▸ Problem description:
Return, with both end lines included, exactly what the data below holds from the line with "The width and height of the screenshot is (1684, 858)." through the line with "the PJe bookmark", though not the pictures.

▸ Study material:
◆ ◆ ◆ ◆

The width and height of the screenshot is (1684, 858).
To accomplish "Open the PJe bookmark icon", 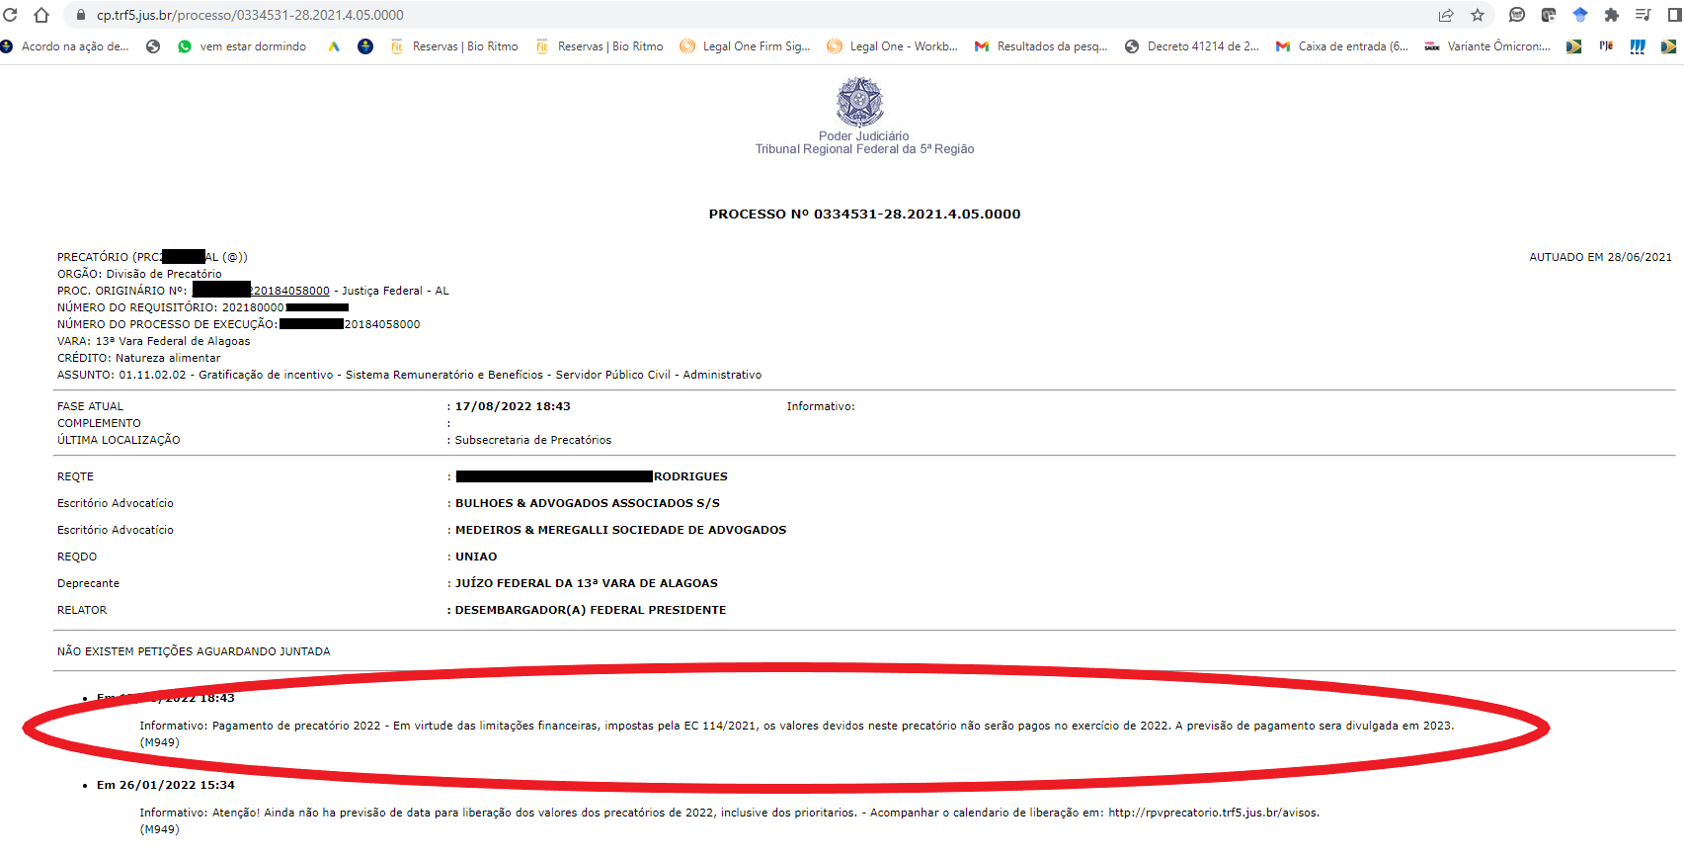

◆ ◆ ◆ ◆

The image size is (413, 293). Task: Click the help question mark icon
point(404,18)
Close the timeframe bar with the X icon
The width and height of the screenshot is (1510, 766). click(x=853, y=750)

◆ ◆ ◆ ◆

▸ Result:
The width and height of the screenshot is (1684, 858).
To accomplish "Open the PJe bookmark icon", 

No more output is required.